[[ Supplied material, beginning ]]

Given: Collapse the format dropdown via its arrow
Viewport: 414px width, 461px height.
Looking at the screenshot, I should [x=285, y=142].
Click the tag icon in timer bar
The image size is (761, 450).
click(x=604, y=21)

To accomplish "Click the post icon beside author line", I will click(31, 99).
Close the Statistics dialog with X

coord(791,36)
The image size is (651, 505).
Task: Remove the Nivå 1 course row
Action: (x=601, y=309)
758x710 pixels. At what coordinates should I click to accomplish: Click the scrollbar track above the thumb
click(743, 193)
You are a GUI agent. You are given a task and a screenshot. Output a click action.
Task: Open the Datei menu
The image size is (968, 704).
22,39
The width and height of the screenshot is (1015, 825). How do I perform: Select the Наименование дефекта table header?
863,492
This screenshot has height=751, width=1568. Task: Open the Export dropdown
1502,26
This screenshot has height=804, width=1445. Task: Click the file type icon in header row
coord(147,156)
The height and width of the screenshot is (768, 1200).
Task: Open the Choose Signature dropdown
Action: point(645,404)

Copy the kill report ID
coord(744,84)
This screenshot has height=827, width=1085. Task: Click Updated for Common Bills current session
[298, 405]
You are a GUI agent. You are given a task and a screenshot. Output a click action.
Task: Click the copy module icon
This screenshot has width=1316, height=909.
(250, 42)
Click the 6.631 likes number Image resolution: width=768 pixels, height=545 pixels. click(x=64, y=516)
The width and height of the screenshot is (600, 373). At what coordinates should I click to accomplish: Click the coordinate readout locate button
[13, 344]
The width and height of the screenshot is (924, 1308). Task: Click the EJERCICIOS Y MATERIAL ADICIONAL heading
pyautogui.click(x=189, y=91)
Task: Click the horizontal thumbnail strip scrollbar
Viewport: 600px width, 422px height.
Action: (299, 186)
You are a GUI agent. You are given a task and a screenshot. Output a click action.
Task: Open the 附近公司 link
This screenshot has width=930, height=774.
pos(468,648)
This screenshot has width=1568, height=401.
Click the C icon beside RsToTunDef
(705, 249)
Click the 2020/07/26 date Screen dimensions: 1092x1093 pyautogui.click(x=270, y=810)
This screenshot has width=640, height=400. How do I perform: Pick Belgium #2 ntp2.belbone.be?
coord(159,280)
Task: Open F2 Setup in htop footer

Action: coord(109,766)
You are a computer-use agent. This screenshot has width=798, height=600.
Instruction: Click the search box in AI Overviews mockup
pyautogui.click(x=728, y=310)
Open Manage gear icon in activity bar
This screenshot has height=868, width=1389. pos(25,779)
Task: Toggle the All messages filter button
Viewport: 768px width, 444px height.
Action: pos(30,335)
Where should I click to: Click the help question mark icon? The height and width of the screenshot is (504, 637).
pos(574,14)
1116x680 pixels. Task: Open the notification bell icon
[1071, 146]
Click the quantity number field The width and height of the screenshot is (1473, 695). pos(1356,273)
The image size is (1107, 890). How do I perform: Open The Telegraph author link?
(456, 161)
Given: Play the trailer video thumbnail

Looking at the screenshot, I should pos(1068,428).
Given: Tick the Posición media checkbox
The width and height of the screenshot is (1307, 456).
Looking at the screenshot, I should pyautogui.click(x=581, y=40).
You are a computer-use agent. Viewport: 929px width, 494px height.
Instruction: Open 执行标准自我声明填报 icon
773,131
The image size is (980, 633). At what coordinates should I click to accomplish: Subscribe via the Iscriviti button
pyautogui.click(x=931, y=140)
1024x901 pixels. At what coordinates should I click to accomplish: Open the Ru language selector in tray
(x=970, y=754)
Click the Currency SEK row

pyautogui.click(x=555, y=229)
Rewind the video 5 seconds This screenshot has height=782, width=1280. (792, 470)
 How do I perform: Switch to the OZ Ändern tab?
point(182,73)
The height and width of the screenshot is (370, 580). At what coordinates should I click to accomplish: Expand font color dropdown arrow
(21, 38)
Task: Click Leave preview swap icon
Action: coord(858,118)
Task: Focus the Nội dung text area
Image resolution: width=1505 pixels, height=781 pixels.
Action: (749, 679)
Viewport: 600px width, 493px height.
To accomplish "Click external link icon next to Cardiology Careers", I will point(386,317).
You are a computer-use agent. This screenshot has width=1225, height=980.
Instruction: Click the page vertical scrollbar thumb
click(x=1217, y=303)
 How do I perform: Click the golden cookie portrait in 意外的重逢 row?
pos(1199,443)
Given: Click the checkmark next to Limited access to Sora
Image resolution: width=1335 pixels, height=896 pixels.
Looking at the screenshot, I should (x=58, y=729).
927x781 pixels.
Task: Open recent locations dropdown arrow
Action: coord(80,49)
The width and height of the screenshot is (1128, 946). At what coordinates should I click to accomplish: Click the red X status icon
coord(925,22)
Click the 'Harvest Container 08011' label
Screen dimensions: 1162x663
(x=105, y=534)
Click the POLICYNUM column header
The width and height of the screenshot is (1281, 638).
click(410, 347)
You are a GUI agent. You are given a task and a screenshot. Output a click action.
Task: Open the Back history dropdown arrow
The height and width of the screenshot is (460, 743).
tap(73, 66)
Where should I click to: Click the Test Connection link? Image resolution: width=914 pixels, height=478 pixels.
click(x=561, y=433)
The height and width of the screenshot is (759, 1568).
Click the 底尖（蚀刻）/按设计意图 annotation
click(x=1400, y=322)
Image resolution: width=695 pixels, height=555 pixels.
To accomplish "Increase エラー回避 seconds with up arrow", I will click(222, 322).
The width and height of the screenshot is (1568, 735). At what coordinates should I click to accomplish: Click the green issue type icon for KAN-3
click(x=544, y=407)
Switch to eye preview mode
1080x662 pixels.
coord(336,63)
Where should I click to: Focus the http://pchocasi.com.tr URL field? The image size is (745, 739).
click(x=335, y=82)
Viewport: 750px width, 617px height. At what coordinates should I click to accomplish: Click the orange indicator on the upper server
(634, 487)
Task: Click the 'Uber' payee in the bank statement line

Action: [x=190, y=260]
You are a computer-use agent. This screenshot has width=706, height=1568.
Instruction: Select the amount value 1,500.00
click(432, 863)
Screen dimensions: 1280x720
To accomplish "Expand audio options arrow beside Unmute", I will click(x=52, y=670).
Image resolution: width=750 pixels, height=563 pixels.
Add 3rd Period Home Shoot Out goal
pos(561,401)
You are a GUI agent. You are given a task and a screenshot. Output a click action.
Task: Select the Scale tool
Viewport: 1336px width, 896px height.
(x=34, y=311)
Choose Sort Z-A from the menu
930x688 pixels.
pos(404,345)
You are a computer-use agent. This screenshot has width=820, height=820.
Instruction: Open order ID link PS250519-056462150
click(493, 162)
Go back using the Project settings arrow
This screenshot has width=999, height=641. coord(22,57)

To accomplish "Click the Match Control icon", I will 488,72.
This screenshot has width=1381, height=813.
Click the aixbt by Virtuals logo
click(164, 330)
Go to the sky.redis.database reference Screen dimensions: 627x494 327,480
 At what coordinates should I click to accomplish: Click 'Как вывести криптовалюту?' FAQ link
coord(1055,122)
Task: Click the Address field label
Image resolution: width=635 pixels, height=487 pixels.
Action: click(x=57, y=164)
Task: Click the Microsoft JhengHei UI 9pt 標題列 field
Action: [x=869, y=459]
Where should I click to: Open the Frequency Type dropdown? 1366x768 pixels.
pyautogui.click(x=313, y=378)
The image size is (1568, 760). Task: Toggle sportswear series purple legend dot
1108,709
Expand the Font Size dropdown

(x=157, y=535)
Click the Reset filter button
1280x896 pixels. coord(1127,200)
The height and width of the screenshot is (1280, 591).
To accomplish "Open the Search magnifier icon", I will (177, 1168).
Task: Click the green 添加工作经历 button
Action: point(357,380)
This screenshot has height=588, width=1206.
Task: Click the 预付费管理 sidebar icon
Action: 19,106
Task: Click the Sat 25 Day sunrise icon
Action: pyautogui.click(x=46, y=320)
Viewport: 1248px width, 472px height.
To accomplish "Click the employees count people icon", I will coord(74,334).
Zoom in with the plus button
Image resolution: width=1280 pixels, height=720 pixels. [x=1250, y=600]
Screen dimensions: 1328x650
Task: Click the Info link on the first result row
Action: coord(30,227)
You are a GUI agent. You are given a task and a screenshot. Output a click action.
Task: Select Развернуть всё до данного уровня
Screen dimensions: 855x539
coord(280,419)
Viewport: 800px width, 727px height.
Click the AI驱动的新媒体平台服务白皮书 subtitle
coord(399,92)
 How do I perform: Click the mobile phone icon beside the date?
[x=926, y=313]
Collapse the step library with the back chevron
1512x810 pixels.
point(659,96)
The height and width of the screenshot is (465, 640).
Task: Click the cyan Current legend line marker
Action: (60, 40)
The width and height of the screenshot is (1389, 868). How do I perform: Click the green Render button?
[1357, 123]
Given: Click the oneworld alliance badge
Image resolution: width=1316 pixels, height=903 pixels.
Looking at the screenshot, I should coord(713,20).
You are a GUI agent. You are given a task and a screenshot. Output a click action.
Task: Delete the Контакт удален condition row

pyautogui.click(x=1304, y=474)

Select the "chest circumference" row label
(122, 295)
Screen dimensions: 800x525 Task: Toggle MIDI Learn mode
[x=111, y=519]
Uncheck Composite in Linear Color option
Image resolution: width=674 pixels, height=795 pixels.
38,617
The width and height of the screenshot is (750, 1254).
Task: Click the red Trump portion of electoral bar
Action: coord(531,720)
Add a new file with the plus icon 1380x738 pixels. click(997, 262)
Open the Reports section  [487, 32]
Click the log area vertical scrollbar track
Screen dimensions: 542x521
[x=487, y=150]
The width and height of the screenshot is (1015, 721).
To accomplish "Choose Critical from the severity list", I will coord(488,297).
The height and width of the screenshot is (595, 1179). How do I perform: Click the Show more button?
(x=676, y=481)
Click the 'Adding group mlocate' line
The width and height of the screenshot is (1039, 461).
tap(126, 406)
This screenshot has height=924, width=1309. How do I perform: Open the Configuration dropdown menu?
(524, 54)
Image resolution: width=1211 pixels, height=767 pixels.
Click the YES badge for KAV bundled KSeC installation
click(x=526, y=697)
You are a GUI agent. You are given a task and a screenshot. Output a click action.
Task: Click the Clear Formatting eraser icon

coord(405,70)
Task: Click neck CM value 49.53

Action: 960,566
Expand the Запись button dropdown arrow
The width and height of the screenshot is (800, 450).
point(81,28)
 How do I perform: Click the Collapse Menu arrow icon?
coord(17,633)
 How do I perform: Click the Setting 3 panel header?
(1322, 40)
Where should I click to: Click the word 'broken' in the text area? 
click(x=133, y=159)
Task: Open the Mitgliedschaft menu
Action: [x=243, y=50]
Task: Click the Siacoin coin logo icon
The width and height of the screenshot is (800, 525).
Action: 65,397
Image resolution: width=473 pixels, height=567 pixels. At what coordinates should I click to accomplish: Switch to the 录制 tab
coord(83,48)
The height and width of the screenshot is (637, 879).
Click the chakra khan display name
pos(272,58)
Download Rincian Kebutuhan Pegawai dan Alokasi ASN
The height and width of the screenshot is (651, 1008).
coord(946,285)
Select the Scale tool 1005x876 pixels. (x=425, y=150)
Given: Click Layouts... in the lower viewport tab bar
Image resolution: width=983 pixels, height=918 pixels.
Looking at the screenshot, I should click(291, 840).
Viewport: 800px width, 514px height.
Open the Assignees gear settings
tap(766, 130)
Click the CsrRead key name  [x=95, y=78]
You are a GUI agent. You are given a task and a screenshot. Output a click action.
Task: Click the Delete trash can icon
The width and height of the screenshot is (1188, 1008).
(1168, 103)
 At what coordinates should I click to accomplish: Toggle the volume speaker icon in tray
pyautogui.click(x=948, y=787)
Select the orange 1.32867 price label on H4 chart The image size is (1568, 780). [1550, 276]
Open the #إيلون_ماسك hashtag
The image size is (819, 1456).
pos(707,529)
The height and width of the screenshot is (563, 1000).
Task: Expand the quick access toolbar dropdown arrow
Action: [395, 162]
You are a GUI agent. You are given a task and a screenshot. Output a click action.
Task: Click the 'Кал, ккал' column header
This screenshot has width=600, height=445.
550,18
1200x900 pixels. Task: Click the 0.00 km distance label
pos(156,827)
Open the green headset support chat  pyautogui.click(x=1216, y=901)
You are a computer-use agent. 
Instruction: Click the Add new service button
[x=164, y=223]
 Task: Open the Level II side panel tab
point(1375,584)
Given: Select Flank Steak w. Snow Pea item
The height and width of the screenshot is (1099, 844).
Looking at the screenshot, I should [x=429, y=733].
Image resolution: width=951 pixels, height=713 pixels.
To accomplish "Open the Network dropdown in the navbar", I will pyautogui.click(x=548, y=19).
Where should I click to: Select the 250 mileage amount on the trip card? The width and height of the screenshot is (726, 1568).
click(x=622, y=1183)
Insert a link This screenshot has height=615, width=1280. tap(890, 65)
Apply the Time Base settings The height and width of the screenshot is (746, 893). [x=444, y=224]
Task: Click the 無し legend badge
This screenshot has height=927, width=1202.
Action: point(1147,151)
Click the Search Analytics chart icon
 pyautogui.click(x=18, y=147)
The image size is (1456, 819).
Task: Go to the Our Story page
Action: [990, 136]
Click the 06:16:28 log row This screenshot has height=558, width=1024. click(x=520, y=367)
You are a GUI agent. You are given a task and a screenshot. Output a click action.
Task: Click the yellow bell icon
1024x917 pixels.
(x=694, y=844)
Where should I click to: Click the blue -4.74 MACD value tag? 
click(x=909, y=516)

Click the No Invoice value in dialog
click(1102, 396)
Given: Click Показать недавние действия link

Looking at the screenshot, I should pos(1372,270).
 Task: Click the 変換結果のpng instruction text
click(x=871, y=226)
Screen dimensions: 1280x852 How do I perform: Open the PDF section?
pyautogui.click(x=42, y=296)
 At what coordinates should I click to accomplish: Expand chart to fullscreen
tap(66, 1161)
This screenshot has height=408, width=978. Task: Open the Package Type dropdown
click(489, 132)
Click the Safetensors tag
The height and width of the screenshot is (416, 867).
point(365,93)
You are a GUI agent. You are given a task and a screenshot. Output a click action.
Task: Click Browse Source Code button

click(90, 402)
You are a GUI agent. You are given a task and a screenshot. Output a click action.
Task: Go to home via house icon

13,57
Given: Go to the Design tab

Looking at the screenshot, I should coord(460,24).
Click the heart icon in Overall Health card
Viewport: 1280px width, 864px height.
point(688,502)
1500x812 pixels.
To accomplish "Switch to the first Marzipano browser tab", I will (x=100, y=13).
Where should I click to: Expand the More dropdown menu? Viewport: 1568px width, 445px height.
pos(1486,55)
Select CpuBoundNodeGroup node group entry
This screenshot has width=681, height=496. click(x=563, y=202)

[[ Supplied material, end ]]

• _Instructions for the task_
Of the entries above, repeat exactly the lines from the line with "This screenshot has width=930, height=774." through the line with "Click the 2020/07/26", both of them included.

• _Completed task_
This screenshot has width=930, height=774.
pos(468,648)
This screenshot has width=1568, height=401.
Click the C icon beside RsToTunDef
(705, 249)
Click the 2020/07/26 date Screen dimensions: 1092x1093 pyautogui.click(x=270, y=810)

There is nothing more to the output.